### What this task involves
Taking the line containing "Viewport: 1316px width, 921px" as the first and the last line of the entries as the end, reproduce every line between them exactly, including both.

Pixel coordinate grounding data:
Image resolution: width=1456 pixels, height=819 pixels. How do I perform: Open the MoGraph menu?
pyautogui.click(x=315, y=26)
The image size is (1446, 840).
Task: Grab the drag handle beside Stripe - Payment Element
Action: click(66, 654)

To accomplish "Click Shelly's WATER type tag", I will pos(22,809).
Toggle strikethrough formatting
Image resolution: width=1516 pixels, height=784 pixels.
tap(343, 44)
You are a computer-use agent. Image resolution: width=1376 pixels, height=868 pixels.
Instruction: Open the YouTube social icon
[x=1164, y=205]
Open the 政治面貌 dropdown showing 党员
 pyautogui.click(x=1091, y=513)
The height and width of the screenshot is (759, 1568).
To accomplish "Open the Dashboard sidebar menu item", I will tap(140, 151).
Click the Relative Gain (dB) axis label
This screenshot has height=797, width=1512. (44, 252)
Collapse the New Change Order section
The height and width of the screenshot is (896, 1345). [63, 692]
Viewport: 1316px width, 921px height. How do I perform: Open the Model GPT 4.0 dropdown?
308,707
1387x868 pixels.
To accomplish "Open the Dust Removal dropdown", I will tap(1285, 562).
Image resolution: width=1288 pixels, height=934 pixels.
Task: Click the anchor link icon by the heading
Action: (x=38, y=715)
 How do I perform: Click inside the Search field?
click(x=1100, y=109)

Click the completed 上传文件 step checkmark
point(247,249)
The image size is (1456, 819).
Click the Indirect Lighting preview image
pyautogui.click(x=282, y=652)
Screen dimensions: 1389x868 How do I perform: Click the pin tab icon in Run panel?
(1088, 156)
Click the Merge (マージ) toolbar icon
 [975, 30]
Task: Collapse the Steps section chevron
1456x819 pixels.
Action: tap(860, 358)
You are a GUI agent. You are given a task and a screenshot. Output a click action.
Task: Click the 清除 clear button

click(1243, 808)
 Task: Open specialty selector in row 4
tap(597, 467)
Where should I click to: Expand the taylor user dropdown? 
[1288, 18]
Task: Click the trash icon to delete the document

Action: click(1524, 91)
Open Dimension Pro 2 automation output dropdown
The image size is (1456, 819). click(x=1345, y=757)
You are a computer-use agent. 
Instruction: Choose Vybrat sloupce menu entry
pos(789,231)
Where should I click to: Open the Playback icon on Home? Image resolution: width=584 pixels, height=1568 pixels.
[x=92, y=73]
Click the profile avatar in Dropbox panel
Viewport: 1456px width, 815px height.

### Solution to the exercise
Viewport: 1316px width, 921px height. How do I perform: Open the Model GPT 4.0 dropdown?
308,707
1387x868 pixels.
To accomplish "Open the Dust Removal dropdown", I will tap(1285, 562).
Image resolution: width=1288 pixels, height=934 pixels.
Task: Click the anchor link icon by the heading
Action: (x=38, y=715)
 How do I perform: Click inside the Search field?
click(x=1100, y=109)

Click the completed 上传文件 step checkmark
point(247,249)
The image size is (1456, 819).
Click the Indirect Lighting preview image
pyautogui.click(x=282, y=652)
Screen dimensions: 1389x868 How do I perform: Click the pin tab icon in Run panel?
(1088, 156)
Click the Merge (マージ) toolbar icon
 [975, 30]
Task: Collapse the Steps section chevron
1456x819 pixels.
Action: tap(860, 358)
You are a GUI agent. You are given a task and a screenshot. Output a click action.
Task: Click the 清除 clear button

click(1243, 808)
 Task: Open specialty selector in row 4
tap(597, 467)
Where should I click to: Expand the taylor user dropdown? 
[1288, 18]
Task: Click the trash icon to delete the document

Action: click(1524, 91)
Open Dimension Pro 2 automation output dropdown
The image size is (1456, 819). click(x=1345, y=757)
You are a computer-use agent. 
Instruction: Choose Vybrat sloupce menu entry
pos(789,231)
Where should I click to: Open the Playback icon on Home? Image resolution: width=584 pixels, height=1568 pixels.
[x=92, y=73]
Click the profile avatar in Dropbox panel
Viewport: 1456px width, 815px height.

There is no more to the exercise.